## start
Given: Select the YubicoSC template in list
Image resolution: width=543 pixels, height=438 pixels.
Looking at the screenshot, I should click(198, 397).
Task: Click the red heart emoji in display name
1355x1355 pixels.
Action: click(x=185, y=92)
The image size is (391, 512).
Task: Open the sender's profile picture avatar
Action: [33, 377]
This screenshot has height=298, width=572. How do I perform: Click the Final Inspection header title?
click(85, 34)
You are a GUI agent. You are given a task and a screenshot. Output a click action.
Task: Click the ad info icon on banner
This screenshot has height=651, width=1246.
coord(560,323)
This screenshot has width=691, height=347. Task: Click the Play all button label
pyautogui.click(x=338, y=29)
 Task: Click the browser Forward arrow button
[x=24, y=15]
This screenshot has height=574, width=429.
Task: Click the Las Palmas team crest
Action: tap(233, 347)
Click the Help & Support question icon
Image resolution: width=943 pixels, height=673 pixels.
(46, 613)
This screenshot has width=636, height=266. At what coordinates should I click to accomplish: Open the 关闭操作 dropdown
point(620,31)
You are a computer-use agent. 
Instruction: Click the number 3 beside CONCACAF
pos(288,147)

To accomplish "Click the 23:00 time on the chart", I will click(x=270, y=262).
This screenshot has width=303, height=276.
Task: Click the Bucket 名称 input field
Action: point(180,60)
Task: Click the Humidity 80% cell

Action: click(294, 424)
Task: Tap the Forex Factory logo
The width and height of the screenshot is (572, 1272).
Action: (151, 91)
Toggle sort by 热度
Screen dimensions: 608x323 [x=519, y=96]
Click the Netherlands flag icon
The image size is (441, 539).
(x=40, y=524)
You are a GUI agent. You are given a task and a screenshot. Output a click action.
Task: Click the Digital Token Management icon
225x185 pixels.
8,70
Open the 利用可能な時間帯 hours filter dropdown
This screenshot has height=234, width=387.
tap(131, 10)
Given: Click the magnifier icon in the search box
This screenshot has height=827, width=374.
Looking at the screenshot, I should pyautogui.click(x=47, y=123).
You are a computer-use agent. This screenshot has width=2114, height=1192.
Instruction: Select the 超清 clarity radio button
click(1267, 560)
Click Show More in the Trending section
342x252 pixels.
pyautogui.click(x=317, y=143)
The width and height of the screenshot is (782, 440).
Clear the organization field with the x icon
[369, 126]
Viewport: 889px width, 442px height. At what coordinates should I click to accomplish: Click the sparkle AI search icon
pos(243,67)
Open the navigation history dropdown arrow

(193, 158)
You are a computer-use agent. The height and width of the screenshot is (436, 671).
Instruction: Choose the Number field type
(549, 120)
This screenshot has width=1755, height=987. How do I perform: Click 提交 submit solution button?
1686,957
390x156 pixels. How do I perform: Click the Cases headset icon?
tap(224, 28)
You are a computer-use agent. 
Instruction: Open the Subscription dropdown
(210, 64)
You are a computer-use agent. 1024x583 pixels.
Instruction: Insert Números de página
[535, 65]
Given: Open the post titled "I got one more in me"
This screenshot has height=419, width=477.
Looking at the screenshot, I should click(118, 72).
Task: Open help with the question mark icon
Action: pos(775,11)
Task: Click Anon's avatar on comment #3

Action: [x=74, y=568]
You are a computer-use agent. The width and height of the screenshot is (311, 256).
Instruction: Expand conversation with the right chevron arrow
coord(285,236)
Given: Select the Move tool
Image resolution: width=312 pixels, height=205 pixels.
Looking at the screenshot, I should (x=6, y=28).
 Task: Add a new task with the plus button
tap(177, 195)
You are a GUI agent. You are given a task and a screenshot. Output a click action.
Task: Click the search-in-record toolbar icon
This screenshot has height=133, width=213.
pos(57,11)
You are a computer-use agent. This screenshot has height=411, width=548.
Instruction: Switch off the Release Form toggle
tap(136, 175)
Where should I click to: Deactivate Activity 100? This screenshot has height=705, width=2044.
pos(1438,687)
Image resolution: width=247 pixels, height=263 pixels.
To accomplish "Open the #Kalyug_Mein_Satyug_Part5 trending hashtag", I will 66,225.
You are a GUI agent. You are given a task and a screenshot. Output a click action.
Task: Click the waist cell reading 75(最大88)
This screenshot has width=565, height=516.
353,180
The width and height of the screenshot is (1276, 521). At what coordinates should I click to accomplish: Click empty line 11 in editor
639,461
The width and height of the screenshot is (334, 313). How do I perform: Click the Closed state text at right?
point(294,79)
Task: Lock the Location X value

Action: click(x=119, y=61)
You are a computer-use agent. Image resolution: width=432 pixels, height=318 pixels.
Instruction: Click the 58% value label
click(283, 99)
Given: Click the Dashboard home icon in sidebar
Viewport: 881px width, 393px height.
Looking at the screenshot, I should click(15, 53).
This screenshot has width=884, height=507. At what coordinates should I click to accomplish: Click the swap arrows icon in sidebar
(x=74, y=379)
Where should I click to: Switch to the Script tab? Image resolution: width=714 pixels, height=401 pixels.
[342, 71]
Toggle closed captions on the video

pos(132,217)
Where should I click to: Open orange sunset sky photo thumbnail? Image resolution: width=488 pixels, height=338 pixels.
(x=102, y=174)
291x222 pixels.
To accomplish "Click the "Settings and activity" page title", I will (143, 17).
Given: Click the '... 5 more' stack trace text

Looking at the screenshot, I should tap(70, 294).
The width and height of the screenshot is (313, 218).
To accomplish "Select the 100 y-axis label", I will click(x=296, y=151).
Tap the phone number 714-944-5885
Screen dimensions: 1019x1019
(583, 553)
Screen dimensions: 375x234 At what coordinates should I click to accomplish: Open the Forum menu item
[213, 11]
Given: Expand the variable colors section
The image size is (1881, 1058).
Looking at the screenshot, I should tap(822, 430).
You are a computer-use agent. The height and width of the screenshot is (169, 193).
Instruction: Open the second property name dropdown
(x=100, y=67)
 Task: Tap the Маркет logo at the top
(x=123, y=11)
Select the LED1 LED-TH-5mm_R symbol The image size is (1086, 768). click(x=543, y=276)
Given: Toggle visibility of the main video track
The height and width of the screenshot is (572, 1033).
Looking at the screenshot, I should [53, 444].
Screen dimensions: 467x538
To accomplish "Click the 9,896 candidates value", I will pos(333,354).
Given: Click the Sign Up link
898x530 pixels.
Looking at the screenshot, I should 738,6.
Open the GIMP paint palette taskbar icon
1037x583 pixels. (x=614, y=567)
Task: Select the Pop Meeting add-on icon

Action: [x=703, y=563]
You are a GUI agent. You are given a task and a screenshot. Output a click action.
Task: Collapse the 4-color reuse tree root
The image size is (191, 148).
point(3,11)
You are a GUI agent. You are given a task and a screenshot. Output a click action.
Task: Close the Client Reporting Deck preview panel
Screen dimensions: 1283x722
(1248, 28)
## end
## REQUIREMENT
Rewrite all of the data above, replacing every occurrence of "GUI agent" with "interface agent" and leaving everything else unchanged.

## CORRECT OUTPUT
Given: Select the YubicoSC template in list
Image resolution: width=543 pixels, height=438 pixels.
Looking at the screenshot, I should click(198, 397).
Task: Click the red heart emoji in display name
1355x1355 pixels.
Action: click(x=185, y=92)
The image size is (391, 512).
Task: Open the sender's profile picture avatar
Action: [33, 377]
This screenshot has height=298, width=572. How do I perform: Click the Final Inspection header title?
click(85, 34)
You are a interface agent. You are given a task and a screenshot. Output a click action.
Task: Click the ad info icon on banner
This screenshot has height=651, width=1246.
coord(560,323)
This screenshot has width=691, height=347. Task: Click the Play all button label
pyautogui.click(x=338, y=29)
 Task: Click the browser Forward arrow button
[x=24, y=15]
This screenshot has height=574, width=429.
Task: Click the Las Palmas team crest
Action: tap(233, 347)
Click the Help & Support question icon
Image resolution: width=943 pixels, height=673 pixels.
(46, 613)
This screenshot has width=636, height=266. At what coordinates should I click to accomplish: Open the 关闭操作 dropdown
point(620,31)
You are a computer-use agent. 
Instruction: Click the number 3 beside CONCACAF
pos(288,147)

To accomplish "Click the 23:00 time on the chart", I will click(x=270, y=262).
This screenshot has width=303, height=276.
Task: Click the Bucket 名称 input field
Action: point(180,60)
Task: Click the Humidity 80% cell

Action: click(294, 424)
Task: Tap the Forex Factory logo
The width and height of the screenshot is (572, 1272).
Action: (151, 91)
Toggle sort by 热度
Screen dimensions: 608x323 [x=519, y=96]
Click the Netherlands flag icon
The image size is (441, 539).
(x=40, y=524)
You are a interface agent. You are given a task and a screenshot. Output a click action.
Task: Click the Digital Token Management icon
225x185 pixels.
8,70
Open the 利用可能な時間帯 hours filter dropdown
This screenshot has height=234, width=387.
tap(131, 10)
Given: Click the magnifier icon in the search box
This screenshot has height=827, width=374.
Looking at the screenshot, I should pyautogui.click(x=47, y=123).
You are a computer-use agent. This screenshot has width=2114, height=1192.
Instruction: Select the 超清 clarity radio button
click(1267, 560)
Click Show More in the Trending section
342x252 pixels.
pyautogui.click(x=317, y=143)
The width and height of the screenshot is (782, 440).
Clear the organization field with the x icon
[369, 126]
Viewport: 889px width, 442px height. At what coordinates should I click to accomplish: Click the sparkle AI search icon
pos(243,67)
Open the navigation history dropdown arrow

(193, 158)
You are a computer-use agent. The height and width of the screenshot is (436, 671).
Instruction: Choose the Number field type
(549, 120)
This screenshot has width=1755, height=987. How do I perform: Click 提交 submit solution button?
1686,957
390x156 pixels. How do I perform: Click the Cases headset icon?
tap(224, 28)
You are a computer-use agent. 
Instruction: Open the Subscription dropdown
(210, 64)
You are a computer-use agent. 1024x583 pixels.
Instruction: Insert Números de página
[535, 65]
Given: Open the post titled "I got one more in me"
This screenshot has height=419, width=477.
Looking at the screenshot, I should click(118, 72).
Task: Open help with the question mark icon
Action: pos(775,11)
Task: Click Anon's avatar on comment #3

Action: [x=74, y=568]
You are a computer-use agent. The width and height of the screenshot is (311, 256).
Instruction: Expand conversation with the right chevron arrow
coord(285,236)
Given: Select the Move tool
Image resolution: width=312 pixels, height=205 pixels.
Looking at the screenshot, I should (x=6, y=28).
 Task: Add a new task with the plus button
tap(177, 195)
You are a interface agent. You are given a task and a screenshot. Output a click action.
Task: Click the search-in-record toolbar icon
This screenshot has height=133, width=213.
pos(57,11)
You are a computer-use agent. This screenshot has height=411, width=548.
Instruction: Switch off the Release Form toggle
tap(136, 175)
Where should I click to: Deactivate Activity 100? This screenshot has height=705, width=2044.
pos(1438,687)
Image resolution: width=247 pixels, height=263 pixels.
To accomplish "Open the #Kalyug_Mein_Satyug_Part5 trending hashtag", I will 66,225.
You are a interface agent. You are given a task and a screenshot. Output a click action.
Task: Click the waist cell reading 75(最大88)
This screenshot has width=565, height=516.
353,180
The width and height of the screenshot is (1276, 521). At what coordinates should I click to accomplish: Click empty line 11 in editor
639,461
The width and height of the screenshot is (334, 313). How do I perform: Click the Closed state text at right?
point(294,79)
Task: Lock the Location X value

Action: click(x=119, y=61)
You are a computer-use agent. Image resolution: width=432 pixels, height=318 pixels.
Instruction: Click the 58% value label
click(283, 99)
Given: Click the Dashboard home icon in sidebar
Viewport: 881px width, 393px height.
Looking at the screenshot, I should click(15, 53).
This screenshot has width=884, height=507. At what coordinates should I click to accomplish: Click the swap arrows icon in sidebar
(x=74, y=379)
Where should I click to: Switch to the Script tab? Image resolution: width=714 pixels, height=401 pixels.
[342, 71]
Toggle closed captions on the video

pos(132,217)
Where should I click to: Open orange sunset sky photo thumbnail? Image resolution: width=488 pixels, height=338 pixels.
(x=102, y=174)
291x222 pixels.
To accomplish "Click the "Settings and activity" page title", I will (143, 17).
Given: Click the '... 5 more' stack trace text

Looking at the screenshot, I should tap(70, 294).
The width and height of the screenshot is (313, 218).
To accomplish "Select the 100 y-axis label", I will click(x=296, y=151).
Tap the phone number 714-944-5885
Screen dimensions: 1019x1019
(583, 553)
Screen dimensions: 375x234 At what coordinates should I click to accomplish: Open the Forum menu item
[213, 11]
Given: Expand the variable colors section
The image size is (1881, 1058).
Looking at the screenshot, I should tap(822, 430).
You are a computer-use agent. The height and width of the screenshot is (169, 193).
Instruction: Open the second property name dropdown
(x=100, y=67)
 Task: Tap the Маркет logo at the top
(x=123, y=11)
Select the LED1 LED-TH-5mm_R symbol The image size is (1086, 768). click(x=543, y=276)
Given: Toggle visibility of the main video track
The height and width of the screenshot is (572, 1033).
Looking at the screenshot, I should [53, 444].
Screen dimensions: 467x538
To accomplish "Click the 9,896 candidates value", I will pos(333,354).
Given: Click the Sign Up link
898x530 pixels.
Looking at the screenshot, I should 738,6.
Open the GIMP paint palette taskbar icon
1037x583 pixels. (x=614, y=567)
Task: Select the Pop Meeting add-on icon

Action: [x=703, y=563]
You are a interface agent. You are given a task and a screenshot. Output a click action.
Task: Collapse the 4-color reuse tree root
The image size is (191, 148).
point(3,11)
You are a interface agent. You are given a task and a screenshot. Output a click action.
Task: Close the Client Reporting Deck preview panel
Screen dimensions: 1283x722
(1248, 28)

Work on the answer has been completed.